The developers are proposing an extra 46 apartments on an artificial lagoon between Spinola road, the edge of the marina and the foreshore.

“This totally disregards the Environment Impact Assessment of the project which had called for protection of the area in question. The developers were responsible for the conservation of the two species (Wedgefoot Grass and Maltese Sea Camomile), one of which has already disappeared,” Briguglio said.

The last stretch of undeveloped land enclosed in the Portomaso project is set for the development of 46 apartments set on an artificial lagoon. 

The original permit for the Portomaso development had stipulated that the site should be preserved as an ecological site. But according to new plans, the development of the ‘ecological site’ will now see a lagoon with water passing directly beneath two-storey high apartments, in a way that residents will be able to swim directly to their property while having direct access to the lagoon.

The apartments will have glazed floors with views of the lagoon underneath.

The 46 apartments will occupy a built-up area of 3,783 square metres with a 1,930-square metre lagoon.

The lagoon will not be connected to the Portomaso Marina, as the quay will separate the two bodies of water, and neither will it have any direct connection to the sea.

The existing Portomaso site already includes 505 apartments, a 400-room hotel and a car park with 2,100 car spaces occupying a built-up area of 28,000 square metres.

One of the concerns expressed on the project is the presence of a historical entrenchment wall, which skirts the site. To protect the entrenchment wall during the construction phase a 2-metre high, hollow concrete brick wall will be built along the entire length of the wall. The space between the top of the brick wall and the entrenchment wall will be covered with a steel mesh to prevent debris being thrown into this space.

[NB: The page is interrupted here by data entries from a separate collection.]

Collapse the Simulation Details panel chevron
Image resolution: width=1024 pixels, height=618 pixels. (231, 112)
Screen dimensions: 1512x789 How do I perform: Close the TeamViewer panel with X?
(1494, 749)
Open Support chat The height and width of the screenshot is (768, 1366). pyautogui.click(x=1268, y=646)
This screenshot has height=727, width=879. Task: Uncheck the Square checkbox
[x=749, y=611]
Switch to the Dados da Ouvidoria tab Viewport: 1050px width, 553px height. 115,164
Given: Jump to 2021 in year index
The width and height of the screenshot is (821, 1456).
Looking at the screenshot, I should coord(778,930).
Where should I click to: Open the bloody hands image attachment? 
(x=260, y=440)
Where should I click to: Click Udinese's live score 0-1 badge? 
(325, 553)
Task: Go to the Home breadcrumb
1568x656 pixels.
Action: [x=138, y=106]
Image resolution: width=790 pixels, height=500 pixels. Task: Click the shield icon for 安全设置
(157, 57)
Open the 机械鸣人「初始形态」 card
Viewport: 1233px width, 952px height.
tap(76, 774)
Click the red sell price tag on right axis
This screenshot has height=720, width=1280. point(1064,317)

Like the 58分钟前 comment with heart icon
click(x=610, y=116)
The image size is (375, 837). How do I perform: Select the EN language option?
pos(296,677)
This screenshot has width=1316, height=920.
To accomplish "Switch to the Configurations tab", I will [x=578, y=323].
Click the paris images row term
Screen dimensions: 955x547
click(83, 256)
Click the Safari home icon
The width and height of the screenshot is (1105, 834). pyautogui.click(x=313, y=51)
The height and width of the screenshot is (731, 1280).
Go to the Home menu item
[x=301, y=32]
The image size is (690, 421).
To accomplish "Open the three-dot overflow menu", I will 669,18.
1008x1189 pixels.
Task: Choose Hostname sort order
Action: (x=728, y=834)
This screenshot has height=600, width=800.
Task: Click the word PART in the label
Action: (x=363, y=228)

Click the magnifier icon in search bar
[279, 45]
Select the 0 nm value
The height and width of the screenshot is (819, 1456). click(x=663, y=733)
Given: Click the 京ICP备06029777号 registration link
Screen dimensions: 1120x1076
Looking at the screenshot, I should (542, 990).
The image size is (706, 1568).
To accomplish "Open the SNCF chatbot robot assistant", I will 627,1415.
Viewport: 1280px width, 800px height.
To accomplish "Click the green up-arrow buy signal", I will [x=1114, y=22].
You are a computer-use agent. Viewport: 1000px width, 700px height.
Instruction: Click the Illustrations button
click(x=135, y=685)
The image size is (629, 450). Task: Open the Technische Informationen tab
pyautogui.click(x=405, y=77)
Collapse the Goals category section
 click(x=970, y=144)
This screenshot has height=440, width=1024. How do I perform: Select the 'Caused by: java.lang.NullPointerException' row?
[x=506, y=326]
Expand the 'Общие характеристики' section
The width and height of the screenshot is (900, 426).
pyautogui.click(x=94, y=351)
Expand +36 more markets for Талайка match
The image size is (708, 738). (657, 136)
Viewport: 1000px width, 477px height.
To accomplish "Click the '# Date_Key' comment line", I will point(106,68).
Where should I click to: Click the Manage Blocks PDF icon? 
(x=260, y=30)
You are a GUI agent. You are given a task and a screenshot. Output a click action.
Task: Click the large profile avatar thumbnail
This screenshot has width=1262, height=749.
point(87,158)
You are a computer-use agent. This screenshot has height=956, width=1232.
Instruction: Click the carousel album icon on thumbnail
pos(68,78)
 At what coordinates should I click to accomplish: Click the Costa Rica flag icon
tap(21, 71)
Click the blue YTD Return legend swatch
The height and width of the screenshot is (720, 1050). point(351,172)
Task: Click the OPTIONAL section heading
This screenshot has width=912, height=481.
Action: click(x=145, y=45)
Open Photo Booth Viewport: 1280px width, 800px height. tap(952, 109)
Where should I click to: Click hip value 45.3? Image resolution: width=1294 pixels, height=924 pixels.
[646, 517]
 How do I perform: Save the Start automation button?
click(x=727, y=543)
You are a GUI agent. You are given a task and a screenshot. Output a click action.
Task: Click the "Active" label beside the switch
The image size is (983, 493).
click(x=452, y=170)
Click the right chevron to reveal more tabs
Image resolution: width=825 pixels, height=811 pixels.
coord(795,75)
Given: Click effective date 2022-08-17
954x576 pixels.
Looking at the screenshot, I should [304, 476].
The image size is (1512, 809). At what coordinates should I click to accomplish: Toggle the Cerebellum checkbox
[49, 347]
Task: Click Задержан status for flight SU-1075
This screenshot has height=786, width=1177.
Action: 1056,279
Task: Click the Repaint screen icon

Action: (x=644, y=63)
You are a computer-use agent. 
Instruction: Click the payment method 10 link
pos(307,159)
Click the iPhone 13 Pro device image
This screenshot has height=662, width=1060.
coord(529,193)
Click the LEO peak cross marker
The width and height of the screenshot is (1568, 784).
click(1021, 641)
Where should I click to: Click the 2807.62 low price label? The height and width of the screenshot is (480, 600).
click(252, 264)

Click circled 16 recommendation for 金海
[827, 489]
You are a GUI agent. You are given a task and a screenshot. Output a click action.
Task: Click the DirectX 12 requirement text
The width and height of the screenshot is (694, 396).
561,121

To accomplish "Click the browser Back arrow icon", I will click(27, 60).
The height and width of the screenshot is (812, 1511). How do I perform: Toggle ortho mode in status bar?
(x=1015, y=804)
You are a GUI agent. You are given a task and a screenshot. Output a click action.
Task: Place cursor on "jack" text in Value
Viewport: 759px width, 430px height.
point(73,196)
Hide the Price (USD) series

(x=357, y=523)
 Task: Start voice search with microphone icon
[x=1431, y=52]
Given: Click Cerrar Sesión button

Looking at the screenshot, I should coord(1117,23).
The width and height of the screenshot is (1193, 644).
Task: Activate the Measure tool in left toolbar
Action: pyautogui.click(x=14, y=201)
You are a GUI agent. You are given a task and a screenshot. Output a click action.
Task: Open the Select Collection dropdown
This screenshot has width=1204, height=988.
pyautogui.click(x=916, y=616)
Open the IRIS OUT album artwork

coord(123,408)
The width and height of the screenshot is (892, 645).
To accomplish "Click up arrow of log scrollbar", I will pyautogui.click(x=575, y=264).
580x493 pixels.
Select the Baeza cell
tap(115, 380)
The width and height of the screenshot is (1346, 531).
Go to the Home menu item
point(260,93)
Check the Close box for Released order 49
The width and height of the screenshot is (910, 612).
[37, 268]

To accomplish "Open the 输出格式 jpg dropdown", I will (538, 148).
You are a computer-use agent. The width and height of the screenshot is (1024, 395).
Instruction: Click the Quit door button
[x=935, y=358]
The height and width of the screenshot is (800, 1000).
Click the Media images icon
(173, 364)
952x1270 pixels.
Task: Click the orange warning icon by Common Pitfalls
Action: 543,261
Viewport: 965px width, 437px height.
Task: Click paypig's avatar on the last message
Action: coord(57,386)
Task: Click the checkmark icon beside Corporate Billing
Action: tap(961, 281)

The Malta Environment and Planning Authority’s advisory nature panel is objecting to the project since one of the conditions in the permit for the Portomaso complex was the conservation of the ecological enclave in line with the Environment Impact Assessment.

“The ecological survey commissioned by the applicant also indicated the presence of species of flora and fauna with conservation value,” the panel said in its report.

On the other hand, MEPA’s advisory panel on cultural heritage welcomed the fact that the height of building was decreased from three to two floors, so the entrenchment wall will remain visible from the sea.

The committee also called on the developers to restore the entrenchment wall as a “planning gain” for the community.

The PDS states that all existing trees in the area will be either transplanted to a different and agreed location or removed, depending on their legal status.

The project will create 31,000 square metres of excavated material.

According to the developers the project will enhance the surroundings, “give the area more value and provide a unique setting which will be an exclusive development in the Mediterranean.”

Details on the project were givenfrom a project development statement presented to MEPA which has obliged the developers to submit new studies to update the original environment impact assessment carried out before 1995.